Monday, April 1, 2013

'Citizen of the world,' eh?

In Cass Sunstein's "The Daily Me," many topics and issues arise concerning advanced technologies surrounding the personalization of news, web content, opinions and views. The backdrop to these issues is of course, that we--society--is headed toward fragmentation. This fragmentation, she believes, will hurt or damage democracy as we know it. I may be exaggerating or stretching her viewpoint, but I believe between the lines that is, in fact, what she is stressing. However, she counters this "inevitable" downward spiral in democracy with some very colorful language!

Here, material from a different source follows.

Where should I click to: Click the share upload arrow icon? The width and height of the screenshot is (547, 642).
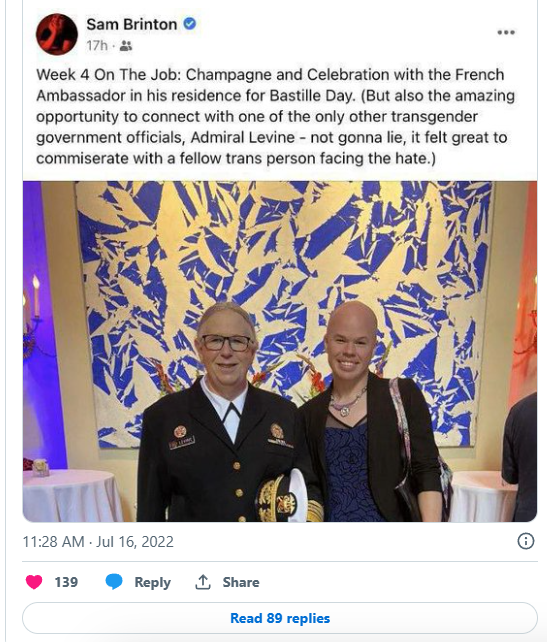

"Censorship is indeed a threat to democracy and freedom," she writes. "Filtering is inevitable, a fact of life." And lest we forget, society is "mainly listening to louder echoes of their own voices." I pulled these quotes not just for the vivid language, but in many respects, I agree with these statements entirely. It is impossible for us to consume all news, all opinions, and all topics, so naturally we filter out first what we don't want to hear, see or read. We often choose news or opinions that mimic or intensify our own internal voices. This is fact, and really can't be disputed. If I had to highlight the best insights Sunstein offers, I would choose the two distinctive requirements for a well-functioning system of free expression;

Seeing and being exposed to another point of view
I could not agree more that without hearing, reading and seeing what the "other side" has to say on news, political topics and opinions, I could not possibly consider myself 'well-rounded' or an 'active citizen.' We all know and realize that hearing a different opinion than our own, on any topic, can either reinforce our own thoughts and opinions, or challenge us to examine the facts further. As I'm sure you can imagine, I've always enjoyed a healthy debate! Win or lose, you're better for having the conversation than not having the conversation at all.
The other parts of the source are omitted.